Após quase um mês da eleição presidencial na Venezuela, um dos reitores do Conselho Nacional Eleitoral (CNE) vinculado à oposição, Juan Carlos Delpino Boscán, expressou suas preocupações quanto à votação realizada em 28 de julho. Em uma declaração publicada nesta segunda-feira (26), Boscán revelou que optou por não comparecer à Sala de Totalização dos votos do CNE devido a irregularidades que presenciou.

Segundo o reitor, a falta de transparência, a suspensão de auditorias planejadas e outros problemas levaram-no a não ter confiança nos resultados anunciados que confirmaram a vitória de Nicolas Maduro.
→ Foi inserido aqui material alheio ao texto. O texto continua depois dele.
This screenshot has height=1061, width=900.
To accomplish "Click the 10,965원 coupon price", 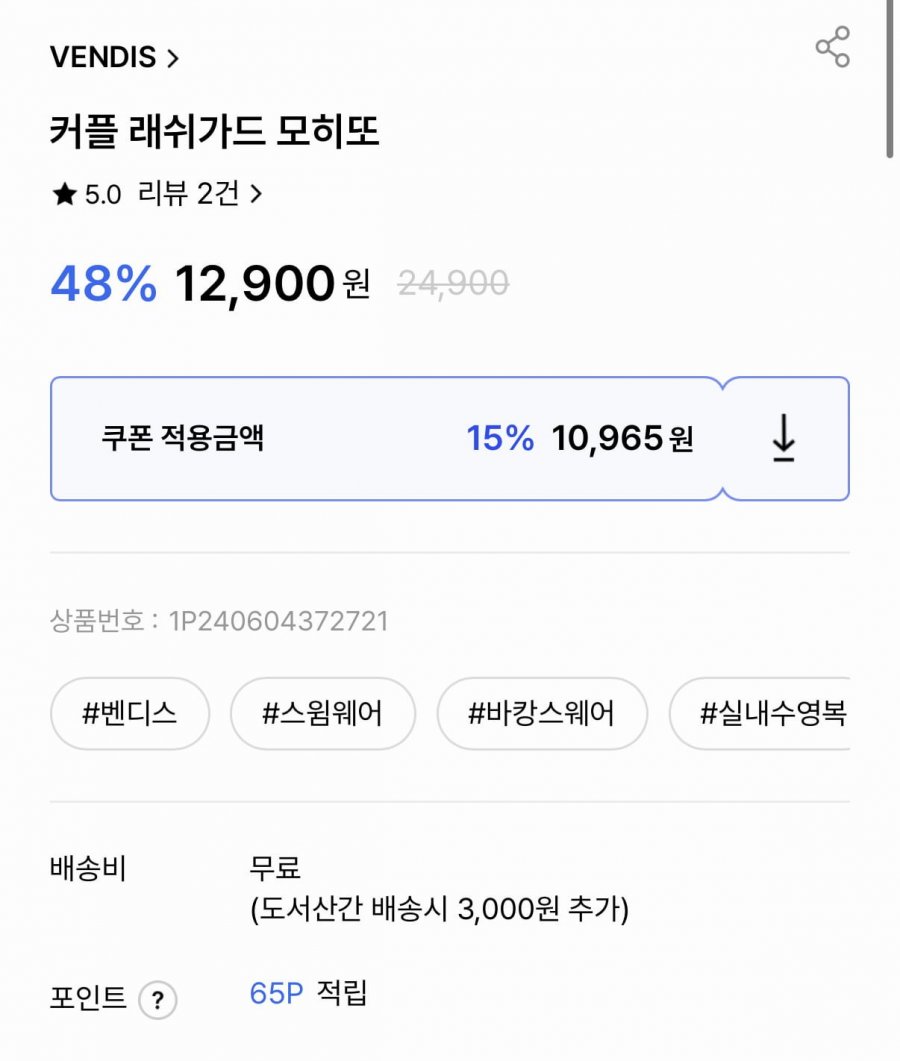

Boscán destacou que a votação transcorreu sem grandes problemas até as 5h da tarde do dia da eleição, mas em seguida foram registradas algumas irregularidades, como a expulsão de testemunhas da oposição de alguns centros eleitorais.

Além disso, ele apontou a interrupção na transmissão de dados dos resultados para os centros de totalização do CNE e o suposto ataque hacker que teria atrasado o processo eleitoral. Boscán ressaltou que não participou da proclamação da vitória de Maduro no dia seguinte à eleição devido à falta de transparência no processo.

O reitor também criticou a não publicação dos votos por mesa eleitoral dentro do prazo estabelecido e a suspensão de três auditorias programadas após a eleição. Destacou ainda a importância da integridade eleitoral e a responsabilidade de garantir que os resultados refletem a vontade do povo venezuelano.

Boscán não compareceu à perícia realizada pelo Tribunal Supremo de Justiça (STJ) da Venezuela para ratificar a reeleição de Maduro, justificando que a resolução do conflito deve ocorrer dentro do próprio organismo eleitoral. Ele fez duras críticas à condução da eleição pelo CNE, denunciando a falta de reuniões da direção e a tomada unilateral de decisões.

Diante do impasse entre o governo de Nicolás Maduro e parte da oposição, que contesta o resultado eleitoral, o país enfrenta uma grave crise política. Enquanto o governo acusa a oposição de buscar um golpe de Estado, esta alega possuir atas eleitorais que indicam a vitória de outro candidato, Edmundo González. O Ministério Público abriu uma investigação para apurar denúncias de falsificação de atas eleitorais, aprofundando ainda mais a divisão política na Venezuela.